━━━━━ SOURCE DATA ━━━━━
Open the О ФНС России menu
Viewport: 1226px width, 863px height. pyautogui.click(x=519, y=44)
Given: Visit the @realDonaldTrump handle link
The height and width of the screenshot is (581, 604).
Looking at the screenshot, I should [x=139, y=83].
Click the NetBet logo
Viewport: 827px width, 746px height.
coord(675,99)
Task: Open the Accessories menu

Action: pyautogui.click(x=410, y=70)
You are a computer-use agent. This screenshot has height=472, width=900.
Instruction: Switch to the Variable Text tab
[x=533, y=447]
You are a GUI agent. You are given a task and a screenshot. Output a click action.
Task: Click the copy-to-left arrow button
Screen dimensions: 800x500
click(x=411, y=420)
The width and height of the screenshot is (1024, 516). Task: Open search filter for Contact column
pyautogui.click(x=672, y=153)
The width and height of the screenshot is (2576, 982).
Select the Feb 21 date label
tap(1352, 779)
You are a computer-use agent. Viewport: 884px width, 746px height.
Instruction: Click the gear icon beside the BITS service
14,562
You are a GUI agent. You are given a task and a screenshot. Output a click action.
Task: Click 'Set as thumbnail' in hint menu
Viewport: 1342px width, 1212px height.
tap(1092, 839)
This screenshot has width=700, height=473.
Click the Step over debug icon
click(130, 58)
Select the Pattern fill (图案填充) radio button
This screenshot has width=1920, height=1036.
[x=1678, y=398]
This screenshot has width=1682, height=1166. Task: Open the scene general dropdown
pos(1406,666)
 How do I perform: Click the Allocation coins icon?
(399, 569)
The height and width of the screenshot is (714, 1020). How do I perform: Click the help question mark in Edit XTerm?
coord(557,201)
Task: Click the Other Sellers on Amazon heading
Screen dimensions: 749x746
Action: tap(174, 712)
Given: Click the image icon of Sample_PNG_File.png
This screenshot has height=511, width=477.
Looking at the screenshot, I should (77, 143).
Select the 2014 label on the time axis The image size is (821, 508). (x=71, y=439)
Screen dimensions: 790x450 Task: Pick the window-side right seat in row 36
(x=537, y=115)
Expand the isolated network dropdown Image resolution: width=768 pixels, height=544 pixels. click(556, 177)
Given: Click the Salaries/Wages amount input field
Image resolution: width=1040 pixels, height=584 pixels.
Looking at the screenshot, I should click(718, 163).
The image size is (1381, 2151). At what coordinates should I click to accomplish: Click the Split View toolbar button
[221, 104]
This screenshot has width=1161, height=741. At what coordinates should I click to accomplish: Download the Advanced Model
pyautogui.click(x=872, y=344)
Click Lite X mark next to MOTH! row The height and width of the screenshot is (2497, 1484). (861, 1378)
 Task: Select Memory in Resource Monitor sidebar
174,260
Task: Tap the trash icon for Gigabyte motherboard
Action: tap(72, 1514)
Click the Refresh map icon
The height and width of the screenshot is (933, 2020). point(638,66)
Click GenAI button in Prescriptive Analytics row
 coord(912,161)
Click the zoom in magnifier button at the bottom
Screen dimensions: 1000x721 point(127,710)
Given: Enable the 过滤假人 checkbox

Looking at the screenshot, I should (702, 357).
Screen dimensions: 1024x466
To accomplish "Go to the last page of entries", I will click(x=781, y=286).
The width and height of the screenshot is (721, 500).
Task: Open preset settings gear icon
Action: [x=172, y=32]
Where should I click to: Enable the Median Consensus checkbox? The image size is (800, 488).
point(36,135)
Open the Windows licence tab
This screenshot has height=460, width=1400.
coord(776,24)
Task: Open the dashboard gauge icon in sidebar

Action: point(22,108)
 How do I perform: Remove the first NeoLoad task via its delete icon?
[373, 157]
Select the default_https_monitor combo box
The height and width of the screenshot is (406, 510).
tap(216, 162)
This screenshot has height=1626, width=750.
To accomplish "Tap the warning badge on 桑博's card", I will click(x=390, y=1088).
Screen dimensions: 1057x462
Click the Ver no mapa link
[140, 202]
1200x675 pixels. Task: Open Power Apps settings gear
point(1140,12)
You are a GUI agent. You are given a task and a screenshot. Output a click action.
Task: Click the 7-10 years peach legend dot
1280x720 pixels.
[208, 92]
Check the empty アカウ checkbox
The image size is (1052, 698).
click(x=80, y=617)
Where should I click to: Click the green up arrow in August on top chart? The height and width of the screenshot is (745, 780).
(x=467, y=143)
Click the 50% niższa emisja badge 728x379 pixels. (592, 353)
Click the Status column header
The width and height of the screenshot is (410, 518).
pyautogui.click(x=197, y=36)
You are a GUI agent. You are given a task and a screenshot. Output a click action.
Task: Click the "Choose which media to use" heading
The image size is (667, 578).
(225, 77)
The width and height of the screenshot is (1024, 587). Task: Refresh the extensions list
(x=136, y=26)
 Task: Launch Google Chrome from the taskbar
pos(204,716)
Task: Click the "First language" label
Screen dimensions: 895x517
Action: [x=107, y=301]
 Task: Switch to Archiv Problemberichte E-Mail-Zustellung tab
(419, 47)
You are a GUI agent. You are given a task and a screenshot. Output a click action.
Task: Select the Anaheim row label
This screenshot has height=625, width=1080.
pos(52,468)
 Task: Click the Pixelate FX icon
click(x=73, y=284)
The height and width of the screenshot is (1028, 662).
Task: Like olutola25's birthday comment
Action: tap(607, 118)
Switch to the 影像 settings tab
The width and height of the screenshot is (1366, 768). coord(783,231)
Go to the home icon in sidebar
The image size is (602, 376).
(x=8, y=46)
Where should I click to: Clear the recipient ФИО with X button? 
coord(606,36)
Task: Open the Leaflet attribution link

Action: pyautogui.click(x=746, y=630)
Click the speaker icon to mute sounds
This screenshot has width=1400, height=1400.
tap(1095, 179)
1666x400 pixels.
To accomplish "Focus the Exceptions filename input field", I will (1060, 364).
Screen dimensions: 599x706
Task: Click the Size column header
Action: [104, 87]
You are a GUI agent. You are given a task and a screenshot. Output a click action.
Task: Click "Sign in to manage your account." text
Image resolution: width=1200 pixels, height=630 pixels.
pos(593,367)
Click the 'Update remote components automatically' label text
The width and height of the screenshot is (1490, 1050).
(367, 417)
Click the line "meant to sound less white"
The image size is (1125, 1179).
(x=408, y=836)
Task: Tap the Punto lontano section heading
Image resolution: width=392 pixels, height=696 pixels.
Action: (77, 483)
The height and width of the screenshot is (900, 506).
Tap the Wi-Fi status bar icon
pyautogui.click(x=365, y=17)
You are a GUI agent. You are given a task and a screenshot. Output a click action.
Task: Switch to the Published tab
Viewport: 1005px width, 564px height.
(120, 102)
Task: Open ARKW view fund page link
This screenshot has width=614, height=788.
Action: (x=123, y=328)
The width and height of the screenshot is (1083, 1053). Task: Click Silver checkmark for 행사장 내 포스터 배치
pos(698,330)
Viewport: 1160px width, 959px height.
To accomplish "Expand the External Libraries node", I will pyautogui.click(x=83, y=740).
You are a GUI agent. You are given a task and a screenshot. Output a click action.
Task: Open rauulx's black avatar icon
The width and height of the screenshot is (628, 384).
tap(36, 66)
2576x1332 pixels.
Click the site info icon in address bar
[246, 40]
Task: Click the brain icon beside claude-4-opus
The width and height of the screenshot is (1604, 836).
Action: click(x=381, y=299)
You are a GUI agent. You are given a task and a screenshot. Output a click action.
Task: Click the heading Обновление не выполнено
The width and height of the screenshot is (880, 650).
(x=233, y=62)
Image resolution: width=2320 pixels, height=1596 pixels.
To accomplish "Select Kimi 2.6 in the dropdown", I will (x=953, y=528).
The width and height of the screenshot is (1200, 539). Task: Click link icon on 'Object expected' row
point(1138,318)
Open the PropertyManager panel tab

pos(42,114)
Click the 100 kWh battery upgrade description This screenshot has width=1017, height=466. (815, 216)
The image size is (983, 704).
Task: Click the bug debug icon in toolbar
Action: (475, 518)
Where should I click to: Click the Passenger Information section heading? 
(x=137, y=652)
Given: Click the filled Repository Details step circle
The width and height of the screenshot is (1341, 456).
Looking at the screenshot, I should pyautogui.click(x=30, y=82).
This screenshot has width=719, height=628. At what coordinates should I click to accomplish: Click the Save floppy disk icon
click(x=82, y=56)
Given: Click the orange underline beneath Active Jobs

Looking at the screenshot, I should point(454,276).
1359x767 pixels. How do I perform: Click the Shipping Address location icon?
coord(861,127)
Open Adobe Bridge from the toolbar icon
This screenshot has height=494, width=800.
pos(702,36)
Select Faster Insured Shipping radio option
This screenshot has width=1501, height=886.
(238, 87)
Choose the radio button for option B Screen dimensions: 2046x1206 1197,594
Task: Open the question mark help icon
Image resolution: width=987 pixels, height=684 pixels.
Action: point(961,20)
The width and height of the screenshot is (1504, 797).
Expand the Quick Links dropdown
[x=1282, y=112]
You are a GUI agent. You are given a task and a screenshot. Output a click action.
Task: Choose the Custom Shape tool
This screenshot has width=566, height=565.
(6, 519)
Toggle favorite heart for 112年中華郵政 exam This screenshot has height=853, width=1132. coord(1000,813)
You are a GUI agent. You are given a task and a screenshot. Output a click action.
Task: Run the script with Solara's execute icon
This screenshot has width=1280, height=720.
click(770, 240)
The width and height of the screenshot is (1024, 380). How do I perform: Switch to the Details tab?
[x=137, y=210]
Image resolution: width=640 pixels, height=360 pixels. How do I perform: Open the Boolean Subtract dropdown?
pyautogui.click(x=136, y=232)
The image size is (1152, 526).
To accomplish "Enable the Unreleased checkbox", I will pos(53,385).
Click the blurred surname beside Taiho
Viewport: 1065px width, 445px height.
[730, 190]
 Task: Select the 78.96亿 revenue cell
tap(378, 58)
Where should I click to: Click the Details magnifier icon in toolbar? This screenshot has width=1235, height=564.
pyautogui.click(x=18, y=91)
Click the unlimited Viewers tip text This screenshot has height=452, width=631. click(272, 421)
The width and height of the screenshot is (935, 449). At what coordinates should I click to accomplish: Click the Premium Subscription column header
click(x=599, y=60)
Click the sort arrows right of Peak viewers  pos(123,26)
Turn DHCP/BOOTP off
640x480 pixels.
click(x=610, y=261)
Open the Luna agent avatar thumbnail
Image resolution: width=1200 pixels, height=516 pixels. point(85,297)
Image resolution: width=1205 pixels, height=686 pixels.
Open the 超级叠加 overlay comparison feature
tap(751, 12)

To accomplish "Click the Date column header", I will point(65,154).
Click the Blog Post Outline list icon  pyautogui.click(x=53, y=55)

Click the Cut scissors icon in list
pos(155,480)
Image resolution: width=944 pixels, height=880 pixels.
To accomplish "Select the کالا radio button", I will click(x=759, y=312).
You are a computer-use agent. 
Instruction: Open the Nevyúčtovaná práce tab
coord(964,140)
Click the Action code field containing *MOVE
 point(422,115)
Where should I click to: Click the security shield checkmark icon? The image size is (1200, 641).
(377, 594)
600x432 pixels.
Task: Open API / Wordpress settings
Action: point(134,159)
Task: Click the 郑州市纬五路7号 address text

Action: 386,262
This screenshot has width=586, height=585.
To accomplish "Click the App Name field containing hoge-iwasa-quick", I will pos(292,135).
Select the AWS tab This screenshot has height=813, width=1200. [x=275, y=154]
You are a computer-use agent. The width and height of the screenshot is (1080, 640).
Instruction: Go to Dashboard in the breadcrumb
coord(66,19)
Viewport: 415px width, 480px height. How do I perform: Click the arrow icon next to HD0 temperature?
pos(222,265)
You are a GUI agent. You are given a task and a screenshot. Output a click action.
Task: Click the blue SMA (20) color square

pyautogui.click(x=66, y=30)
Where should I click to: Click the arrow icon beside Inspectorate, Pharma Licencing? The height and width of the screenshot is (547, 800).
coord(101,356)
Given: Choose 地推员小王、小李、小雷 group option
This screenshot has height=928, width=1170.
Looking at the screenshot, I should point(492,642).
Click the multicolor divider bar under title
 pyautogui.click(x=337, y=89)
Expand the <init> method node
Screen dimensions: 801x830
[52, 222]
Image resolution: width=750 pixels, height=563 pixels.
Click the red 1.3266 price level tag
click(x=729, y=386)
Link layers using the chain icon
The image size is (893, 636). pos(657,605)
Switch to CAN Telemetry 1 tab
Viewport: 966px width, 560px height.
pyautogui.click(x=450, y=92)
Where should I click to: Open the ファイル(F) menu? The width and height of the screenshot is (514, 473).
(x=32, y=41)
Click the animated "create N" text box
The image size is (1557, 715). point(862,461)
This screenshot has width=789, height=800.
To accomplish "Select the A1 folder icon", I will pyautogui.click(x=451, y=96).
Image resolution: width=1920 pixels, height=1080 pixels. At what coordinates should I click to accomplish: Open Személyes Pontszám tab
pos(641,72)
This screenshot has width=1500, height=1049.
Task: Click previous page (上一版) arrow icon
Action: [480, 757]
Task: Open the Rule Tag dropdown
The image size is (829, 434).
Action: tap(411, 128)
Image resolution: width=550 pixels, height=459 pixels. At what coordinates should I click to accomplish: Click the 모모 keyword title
━━━━━
**PROMPT:** Retype word for word the line above with "Image resolution: width=1920" and all lines after it, nothing else.

**WRITTEN REPLY:**
Image resolution: width=1920 pixels, height=1080 pixels. At what coordinates should I click to accomplish: Open Személyes Pontszám tab
pos(641,72)
This screenshot has width=1500, height=1049.
Task: Click previous page (上一版) arrow icon
Action: [480, 757]
Task: Open the Rule Tag dropdown
The image size is (829, 434).
Action: tap(411, 128)
Image resolution: width=550 pixels, height=459 pixels. At what coordinates should I click to accomplish: Click the 모모 keyword title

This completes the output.